◆ **Source excerpt**:

Does Perry’s observation hold up today? Not so much. Our presidential candidates don’t come completely out of the blue any more, the way Polk and Lincoln and Pierce did. We make them sweat through a lengthy and unpleasant nominating process. That process probably prevents some talented people from every trying for president, but also screens the candidates for. . . . some basic political skills.
We still get candidates who have done little to distinguish themselves before running for president — Jimmy Carter (a one-term governor), George W. Bush (a governor with few powers) and Barack Obama (a one-term senator) come to mind. Sometimes the system produces people who are great candidates, like Ronald Reagan or Bill Clinton, but who may or may not (you pick) be great presidents.
What we mostly get, though, are people who decide they’re willing to run for president for so long that it becomes their job. No one ever called John McCain the smartest or most effective guy in the Senate. His military career involved tremendous personal strength and courage, but he did not rise to the top of that heap. But he’s spent a couple of years of his life trying to be elected president.

◆ **Entries**:
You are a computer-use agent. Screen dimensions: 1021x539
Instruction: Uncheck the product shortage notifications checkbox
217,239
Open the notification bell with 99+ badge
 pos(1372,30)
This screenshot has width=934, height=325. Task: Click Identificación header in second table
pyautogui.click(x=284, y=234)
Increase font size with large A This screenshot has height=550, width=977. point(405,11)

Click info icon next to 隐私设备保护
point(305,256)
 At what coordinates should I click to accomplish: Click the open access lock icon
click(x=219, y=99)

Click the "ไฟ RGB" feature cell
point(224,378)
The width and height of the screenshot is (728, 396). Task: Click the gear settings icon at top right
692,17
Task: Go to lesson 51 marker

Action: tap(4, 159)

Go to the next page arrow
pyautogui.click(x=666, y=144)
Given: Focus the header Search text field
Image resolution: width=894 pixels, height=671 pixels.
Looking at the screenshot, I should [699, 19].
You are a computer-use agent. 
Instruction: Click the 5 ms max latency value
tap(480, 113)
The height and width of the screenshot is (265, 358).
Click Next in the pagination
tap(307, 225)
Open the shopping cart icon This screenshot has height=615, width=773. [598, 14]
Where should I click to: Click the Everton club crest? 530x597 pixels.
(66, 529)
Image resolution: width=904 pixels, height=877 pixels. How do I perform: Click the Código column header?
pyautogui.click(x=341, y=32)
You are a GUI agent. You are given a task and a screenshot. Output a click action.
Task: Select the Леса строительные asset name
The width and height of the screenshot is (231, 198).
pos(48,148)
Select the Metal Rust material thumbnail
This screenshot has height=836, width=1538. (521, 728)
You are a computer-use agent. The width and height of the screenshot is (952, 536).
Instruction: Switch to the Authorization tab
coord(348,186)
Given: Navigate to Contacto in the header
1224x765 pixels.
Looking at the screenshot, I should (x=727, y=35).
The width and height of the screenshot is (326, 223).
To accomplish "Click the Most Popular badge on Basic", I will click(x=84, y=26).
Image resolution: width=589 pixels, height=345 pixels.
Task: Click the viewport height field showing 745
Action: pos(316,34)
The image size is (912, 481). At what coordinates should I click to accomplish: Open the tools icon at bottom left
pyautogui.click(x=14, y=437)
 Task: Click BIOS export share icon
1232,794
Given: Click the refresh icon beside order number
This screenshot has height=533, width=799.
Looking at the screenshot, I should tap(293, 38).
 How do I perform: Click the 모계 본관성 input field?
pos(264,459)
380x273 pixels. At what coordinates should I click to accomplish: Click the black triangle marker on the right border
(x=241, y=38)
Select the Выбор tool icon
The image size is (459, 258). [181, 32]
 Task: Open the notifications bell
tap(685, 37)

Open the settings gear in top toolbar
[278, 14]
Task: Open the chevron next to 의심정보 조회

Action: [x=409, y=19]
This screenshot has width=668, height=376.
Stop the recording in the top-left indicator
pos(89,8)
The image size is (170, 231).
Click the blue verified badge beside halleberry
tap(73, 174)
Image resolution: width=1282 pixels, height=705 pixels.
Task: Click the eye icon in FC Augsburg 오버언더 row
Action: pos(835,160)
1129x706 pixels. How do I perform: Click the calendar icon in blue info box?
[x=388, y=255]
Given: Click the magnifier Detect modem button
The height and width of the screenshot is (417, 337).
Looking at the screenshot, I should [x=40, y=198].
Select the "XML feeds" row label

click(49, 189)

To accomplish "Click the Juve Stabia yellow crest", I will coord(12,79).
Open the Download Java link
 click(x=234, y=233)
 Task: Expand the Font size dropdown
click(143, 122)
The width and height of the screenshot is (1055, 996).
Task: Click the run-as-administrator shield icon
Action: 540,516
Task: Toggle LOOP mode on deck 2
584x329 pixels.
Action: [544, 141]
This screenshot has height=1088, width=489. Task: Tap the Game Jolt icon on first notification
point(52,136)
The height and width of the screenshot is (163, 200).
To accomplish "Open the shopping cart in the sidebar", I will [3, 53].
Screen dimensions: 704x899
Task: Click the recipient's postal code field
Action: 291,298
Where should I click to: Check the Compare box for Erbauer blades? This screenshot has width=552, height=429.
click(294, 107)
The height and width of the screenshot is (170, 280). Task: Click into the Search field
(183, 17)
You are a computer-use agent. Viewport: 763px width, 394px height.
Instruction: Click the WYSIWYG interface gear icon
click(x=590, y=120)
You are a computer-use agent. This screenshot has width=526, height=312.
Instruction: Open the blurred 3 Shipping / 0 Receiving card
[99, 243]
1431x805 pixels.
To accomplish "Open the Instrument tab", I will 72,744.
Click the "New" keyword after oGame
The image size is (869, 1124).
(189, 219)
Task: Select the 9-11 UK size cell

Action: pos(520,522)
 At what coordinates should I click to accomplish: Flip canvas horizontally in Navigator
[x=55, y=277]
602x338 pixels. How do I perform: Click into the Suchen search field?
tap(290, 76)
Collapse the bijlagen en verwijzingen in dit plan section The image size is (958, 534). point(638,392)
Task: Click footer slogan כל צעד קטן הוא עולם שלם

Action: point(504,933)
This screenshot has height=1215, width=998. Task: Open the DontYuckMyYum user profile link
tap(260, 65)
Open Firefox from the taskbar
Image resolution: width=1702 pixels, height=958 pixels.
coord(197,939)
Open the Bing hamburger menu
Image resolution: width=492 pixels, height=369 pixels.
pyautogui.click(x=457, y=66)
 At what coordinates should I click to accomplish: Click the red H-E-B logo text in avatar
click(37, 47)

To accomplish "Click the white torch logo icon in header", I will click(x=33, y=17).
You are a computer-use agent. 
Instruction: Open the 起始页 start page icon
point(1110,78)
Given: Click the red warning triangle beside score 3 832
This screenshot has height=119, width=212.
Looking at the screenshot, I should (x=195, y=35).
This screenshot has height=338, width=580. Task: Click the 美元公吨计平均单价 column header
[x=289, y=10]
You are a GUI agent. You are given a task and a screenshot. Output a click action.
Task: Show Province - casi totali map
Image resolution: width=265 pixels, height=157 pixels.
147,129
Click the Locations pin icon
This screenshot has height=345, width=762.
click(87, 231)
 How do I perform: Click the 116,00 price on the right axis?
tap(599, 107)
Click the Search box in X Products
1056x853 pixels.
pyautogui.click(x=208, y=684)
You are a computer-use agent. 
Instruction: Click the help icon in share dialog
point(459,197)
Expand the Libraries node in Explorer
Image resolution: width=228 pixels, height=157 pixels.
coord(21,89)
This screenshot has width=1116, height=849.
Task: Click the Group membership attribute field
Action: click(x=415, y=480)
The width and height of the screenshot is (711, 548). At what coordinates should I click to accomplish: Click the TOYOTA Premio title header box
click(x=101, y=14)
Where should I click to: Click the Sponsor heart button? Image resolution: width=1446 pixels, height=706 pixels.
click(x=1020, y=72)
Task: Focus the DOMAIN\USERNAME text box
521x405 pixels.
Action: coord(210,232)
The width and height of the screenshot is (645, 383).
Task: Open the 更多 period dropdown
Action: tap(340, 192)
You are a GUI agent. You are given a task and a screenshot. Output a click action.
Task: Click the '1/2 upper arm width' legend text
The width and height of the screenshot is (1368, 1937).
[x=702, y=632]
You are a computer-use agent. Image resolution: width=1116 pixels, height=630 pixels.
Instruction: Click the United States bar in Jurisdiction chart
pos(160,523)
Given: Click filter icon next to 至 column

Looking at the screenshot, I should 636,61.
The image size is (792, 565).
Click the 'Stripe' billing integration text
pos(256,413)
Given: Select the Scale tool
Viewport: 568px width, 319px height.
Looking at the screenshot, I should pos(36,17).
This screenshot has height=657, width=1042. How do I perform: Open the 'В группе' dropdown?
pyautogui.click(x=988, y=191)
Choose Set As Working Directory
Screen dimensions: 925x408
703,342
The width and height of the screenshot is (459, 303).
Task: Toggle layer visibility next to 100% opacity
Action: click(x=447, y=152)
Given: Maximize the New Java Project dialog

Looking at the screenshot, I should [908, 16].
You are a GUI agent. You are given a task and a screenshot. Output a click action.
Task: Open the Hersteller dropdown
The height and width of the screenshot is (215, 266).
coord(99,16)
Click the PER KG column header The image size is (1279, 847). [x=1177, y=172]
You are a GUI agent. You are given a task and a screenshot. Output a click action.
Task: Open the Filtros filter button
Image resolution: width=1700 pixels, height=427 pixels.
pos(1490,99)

◆ **Parts of the exercise**:
a) From the passage on presidential candidates, reproduce word for word the span that opens with "We still get" and ends after "be elected president.".
b) In the passage on presidential candidates, how is Jimmy Carter described?

◆ **Solutions to the tasks**:
a)
We still get candidates who have done little to distinguish themselves before running for president — Jimmy Carter (a one-term governor), George W. Bush (a governor with few powers) and Barack Obama (a one-term senator) come to mind. Sometimes the system produces people who are great candidates, like Ronald Reagan or Bill Clinton, but who may or may not (you pick) be great presidents.
What we mostly get, though, are people who decide they’re willing to run for president for so long that it becomes their job. No one ever called John McCain the smartest or most effective guy in the Senate. His military career involved tremendous personal strength and courage, but he did not rise to the top of that heap. But he’s spent a couple of years of his life trying to be elected president.

b) As a one-term governor.